A Disquieting Metamorphosis

One of my favorite houses is the fictional house in North By Northwest, owned by spymaster and villain, James Mason. The building is structurally impossible, and is a symphony of glass, flagstone, and steel. It is telling that the bad guy lives in a modernist avant-garde house. He is also British. If you pay attention, you will notice that movie villains in the 1950s are almost always European and live in modern houses. The hero, or typical American protagonist, lives in a traditional colonial house with a wife and children. Why is that?

Think of it this way: modernism was a European construct before 1945. In the 1950s, Americans looked back into the past and European modernism and rejected it. The past represented the depression and World War I and II. Due to the Nazi party’s concept of a utopian society, any European utopian movement, including high modernism, was deemed suspicious. House Beautiful editor, Elizabeth Gordon, recognized this and waged a war against all modernist residential architects. She understood the consumerist needs of the public and knew her audience wanted to buy things. The photographs she commissioned from Maynard Parker support the agenda she called, “The Station Wagon Way of Life.”

******

■ TASKS AND EXERCISES ■
- A) Answer these questions using the essay on modernism and movie villains:
(i) Who owns the fictional house in North By Northwest?
(ii) What does the essay say modernism was before 1945?
(iii) Whom did Elizabeth Gordon commission to take photographs?
- B) Translate this sentence from the essay on modernism and movie villains into Spanish: "The past represented the depression and World War I and II."
- C) Carry on the essay on modernism and movie villains from its final sentence.
The data that comes next is separate material, unrelated to the essay on modernism and movie villains.

■ STORED DATA ■
******

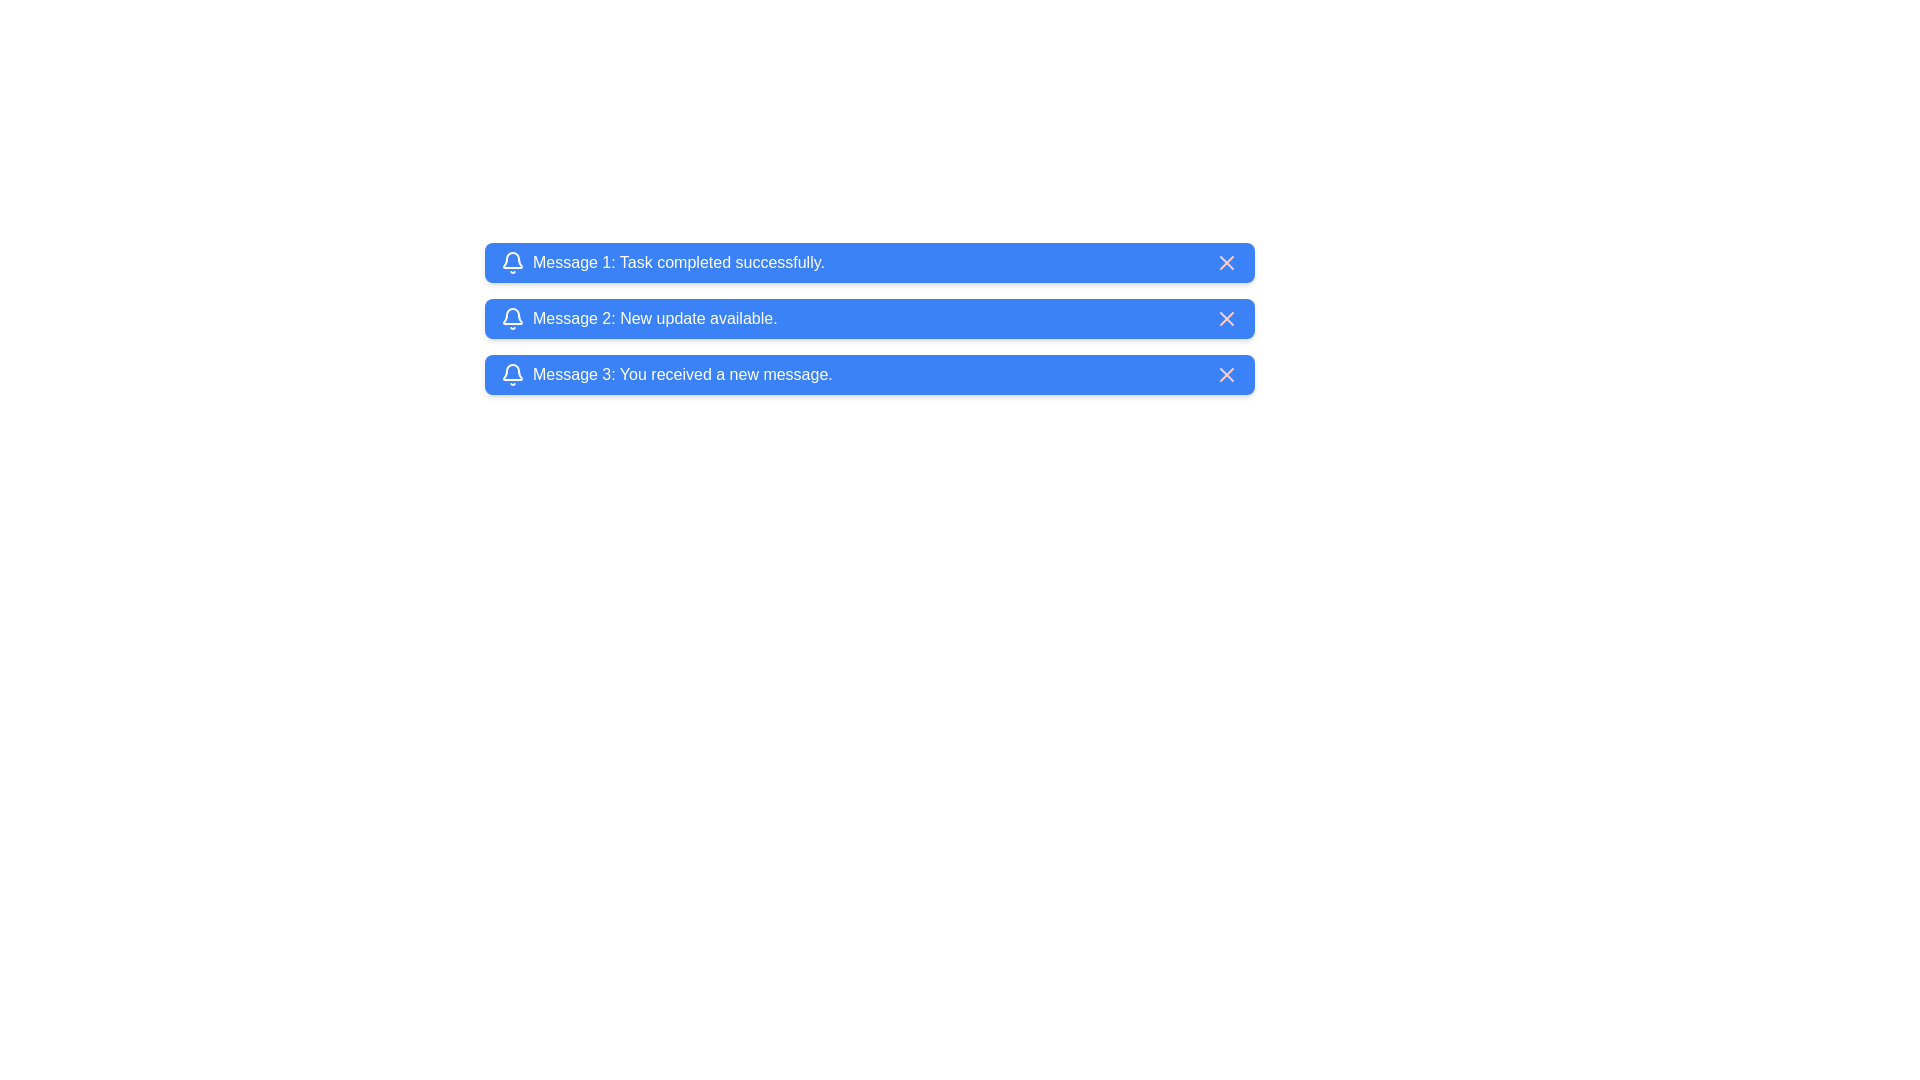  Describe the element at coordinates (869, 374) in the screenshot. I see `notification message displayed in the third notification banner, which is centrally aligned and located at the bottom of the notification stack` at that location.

******

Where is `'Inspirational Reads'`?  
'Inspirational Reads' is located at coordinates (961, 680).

******

■ RESPONSES TO THE TASKS ■
- A)
(i) Spymaster and villain James Mason.
(ii) A European construct.
(iii) Maynard Parker.

- B) El pasado representaba la depresión y la Primera y la Segunda Guerra Mundial.

- C)
Parker’s images are traditional, filled with paintings, furniture, objects, and the human element. Whereas Julius Shulman’s photographs celebrate the minimalist form, Parker’s celebrate the post-war traditional domestic sphere. The inside-outside concept of California living is represented often. The images are casual and have no sense of elitism. At their best, they are playful, fresh, and authentic. Jennifer Watts’ book, Maynard L. Parker: Modern Photography and the American Dream is a beautiful collection of Parker’s work. Jennifer A. Watts, is the photography curator at the Huntington Library, Art Collections and Botanical Gardens, and oversees the Huntington’s vast Parker archive

 

This, however, is not a simple appreciation for a group of cheerful 1950s domestic scenes. While most of the photographs feel optimistic and light, there is a subset of images that reads differently for me. When I look at the empty rooms, dark corners, and incessant domesticity, I think, not of Leave it to Beaver, but of Herb and Bonnie May Clutter’s Kansas house (Truman Capote, In Cold Blood). There is something that is airless, stifling, and relentless in certain photographs.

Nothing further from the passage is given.